Task =>
Please state how many lines in the records below contain the word "vertical"; the answer should be a number and nothing else.

^^^^^^^^

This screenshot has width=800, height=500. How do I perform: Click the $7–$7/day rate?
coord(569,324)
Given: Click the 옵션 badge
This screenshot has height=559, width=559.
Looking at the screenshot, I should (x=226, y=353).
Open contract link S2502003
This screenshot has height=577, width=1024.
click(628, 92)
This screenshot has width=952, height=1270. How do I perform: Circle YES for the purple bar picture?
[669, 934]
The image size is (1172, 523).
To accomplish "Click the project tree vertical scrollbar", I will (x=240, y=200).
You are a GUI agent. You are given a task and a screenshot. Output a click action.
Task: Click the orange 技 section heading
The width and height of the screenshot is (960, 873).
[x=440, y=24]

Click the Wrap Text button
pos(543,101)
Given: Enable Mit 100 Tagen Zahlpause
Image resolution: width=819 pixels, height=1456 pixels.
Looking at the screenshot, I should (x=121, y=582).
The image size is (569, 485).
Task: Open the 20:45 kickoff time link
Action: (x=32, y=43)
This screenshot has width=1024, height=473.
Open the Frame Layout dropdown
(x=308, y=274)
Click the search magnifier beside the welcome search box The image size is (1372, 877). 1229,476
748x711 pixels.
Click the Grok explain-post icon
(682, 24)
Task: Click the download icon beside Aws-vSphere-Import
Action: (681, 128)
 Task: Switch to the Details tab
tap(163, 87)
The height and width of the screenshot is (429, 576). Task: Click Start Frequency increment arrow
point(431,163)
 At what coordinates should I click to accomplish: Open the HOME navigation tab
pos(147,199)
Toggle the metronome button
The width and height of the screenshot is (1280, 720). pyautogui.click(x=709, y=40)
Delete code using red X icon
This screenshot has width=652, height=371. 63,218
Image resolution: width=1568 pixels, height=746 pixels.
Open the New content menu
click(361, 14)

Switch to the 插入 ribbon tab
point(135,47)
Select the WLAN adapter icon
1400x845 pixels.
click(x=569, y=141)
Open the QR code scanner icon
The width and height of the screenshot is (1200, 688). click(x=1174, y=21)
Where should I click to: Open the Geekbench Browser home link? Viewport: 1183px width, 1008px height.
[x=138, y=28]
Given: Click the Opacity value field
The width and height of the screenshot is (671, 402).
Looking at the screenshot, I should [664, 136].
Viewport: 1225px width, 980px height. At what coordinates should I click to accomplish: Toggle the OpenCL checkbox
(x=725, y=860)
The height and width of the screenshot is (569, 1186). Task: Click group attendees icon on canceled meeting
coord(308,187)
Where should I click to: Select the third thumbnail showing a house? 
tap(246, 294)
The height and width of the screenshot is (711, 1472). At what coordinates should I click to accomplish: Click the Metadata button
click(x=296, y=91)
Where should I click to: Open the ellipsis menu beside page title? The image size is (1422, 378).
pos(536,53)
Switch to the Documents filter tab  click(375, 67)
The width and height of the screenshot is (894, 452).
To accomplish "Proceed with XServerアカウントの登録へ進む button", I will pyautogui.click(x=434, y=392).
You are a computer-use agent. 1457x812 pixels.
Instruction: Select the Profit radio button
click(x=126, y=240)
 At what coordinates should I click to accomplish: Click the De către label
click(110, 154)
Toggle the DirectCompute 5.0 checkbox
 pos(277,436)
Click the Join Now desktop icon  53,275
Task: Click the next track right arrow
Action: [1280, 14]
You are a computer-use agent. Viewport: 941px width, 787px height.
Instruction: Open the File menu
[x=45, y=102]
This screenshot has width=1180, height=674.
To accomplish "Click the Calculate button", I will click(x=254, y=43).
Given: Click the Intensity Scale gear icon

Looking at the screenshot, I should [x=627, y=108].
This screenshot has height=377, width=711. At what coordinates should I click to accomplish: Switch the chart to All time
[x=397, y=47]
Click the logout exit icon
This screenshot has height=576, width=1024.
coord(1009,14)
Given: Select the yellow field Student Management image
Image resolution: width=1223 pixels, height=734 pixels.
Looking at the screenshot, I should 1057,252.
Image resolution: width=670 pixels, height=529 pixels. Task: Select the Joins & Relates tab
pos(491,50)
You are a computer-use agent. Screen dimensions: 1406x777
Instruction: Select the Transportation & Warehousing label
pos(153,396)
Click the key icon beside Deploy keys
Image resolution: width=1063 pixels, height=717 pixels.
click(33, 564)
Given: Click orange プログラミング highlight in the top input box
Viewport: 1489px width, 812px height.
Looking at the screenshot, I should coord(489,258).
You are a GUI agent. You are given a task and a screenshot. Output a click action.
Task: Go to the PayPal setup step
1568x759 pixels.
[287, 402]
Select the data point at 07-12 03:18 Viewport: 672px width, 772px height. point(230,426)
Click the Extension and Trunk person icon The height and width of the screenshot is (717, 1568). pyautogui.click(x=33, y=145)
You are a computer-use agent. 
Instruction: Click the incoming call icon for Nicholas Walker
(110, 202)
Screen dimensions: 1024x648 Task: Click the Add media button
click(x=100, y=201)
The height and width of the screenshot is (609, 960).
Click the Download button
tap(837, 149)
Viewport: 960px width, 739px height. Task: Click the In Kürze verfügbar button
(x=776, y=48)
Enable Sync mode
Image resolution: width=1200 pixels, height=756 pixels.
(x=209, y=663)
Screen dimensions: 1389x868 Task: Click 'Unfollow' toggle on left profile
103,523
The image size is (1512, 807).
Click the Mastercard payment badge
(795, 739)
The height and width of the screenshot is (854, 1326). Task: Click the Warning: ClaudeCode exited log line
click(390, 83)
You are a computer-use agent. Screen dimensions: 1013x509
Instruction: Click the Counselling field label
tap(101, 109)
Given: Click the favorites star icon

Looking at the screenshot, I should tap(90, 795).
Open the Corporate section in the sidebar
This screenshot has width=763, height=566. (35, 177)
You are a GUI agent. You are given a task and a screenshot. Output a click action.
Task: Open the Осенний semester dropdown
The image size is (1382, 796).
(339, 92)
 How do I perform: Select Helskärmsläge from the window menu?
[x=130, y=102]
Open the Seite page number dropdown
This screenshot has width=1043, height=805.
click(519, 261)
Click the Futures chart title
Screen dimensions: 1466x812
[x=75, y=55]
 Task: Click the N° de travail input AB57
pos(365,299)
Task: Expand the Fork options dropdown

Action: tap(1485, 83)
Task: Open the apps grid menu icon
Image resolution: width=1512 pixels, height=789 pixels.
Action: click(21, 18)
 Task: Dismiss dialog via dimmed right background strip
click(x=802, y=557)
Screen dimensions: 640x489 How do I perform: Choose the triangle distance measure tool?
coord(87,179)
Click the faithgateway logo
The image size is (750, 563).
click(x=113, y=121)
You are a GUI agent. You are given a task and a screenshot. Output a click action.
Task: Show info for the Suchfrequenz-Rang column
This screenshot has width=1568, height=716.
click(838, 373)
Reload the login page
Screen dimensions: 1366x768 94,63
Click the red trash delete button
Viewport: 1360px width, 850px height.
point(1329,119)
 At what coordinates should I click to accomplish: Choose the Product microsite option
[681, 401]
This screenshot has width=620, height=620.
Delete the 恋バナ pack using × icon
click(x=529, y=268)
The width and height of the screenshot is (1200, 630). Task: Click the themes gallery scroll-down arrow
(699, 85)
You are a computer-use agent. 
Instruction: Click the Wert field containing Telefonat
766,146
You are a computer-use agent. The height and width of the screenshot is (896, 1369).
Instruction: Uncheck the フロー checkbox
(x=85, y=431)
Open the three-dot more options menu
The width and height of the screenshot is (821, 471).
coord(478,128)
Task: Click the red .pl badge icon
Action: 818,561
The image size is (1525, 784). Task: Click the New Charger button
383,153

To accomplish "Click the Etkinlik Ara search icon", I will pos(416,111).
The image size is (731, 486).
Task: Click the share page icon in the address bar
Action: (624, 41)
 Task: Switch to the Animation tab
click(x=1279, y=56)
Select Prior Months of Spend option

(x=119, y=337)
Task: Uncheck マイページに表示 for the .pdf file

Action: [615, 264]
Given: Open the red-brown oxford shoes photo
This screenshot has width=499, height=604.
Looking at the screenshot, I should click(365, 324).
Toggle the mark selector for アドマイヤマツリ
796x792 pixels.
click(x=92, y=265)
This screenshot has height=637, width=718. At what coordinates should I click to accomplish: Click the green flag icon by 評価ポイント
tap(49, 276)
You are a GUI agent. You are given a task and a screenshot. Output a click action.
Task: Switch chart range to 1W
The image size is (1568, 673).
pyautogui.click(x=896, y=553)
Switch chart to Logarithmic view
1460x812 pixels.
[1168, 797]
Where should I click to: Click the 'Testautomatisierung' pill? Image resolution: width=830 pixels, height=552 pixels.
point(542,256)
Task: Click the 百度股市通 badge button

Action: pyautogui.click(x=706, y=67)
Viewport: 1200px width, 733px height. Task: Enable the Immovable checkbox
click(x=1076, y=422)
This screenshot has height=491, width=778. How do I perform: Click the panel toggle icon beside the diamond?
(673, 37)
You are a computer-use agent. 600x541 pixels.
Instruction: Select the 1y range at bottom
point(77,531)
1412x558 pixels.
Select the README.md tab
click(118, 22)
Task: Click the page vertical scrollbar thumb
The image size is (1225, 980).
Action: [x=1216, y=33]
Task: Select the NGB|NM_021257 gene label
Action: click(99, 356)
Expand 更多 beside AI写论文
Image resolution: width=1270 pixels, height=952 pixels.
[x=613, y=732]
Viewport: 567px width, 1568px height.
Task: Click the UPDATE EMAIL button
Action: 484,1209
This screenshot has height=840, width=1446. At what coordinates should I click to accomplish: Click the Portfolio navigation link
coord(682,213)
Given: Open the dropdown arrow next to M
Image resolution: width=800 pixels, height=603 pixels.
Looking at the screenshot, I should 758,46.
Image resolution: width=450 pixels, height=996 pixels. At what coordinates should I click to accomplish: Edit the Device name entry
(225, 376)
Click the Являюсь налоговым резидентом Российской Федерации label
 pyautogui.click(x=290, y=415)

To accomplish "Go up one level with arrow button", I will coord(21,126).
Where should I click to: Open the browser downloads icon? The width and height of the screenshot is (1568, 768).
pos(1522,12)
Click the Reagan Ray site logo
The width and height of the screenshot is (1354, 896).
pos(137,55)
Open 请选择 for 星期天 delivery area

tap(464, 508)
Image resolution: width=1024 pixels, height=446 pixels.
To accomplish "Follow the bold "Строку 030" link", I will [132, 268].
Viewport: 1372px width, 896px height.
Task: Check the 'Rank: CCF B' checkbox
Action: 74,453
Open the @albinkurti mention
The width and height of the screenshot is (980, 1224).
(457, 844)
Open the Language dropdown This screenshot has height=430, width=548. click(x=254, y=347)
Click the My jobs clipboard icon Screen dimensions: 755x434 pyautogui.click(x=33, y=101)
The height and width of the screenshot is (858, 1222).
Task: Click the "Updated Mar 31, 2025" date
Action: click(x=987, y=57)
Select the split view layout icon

^^^^^^^^

Finished task =>
2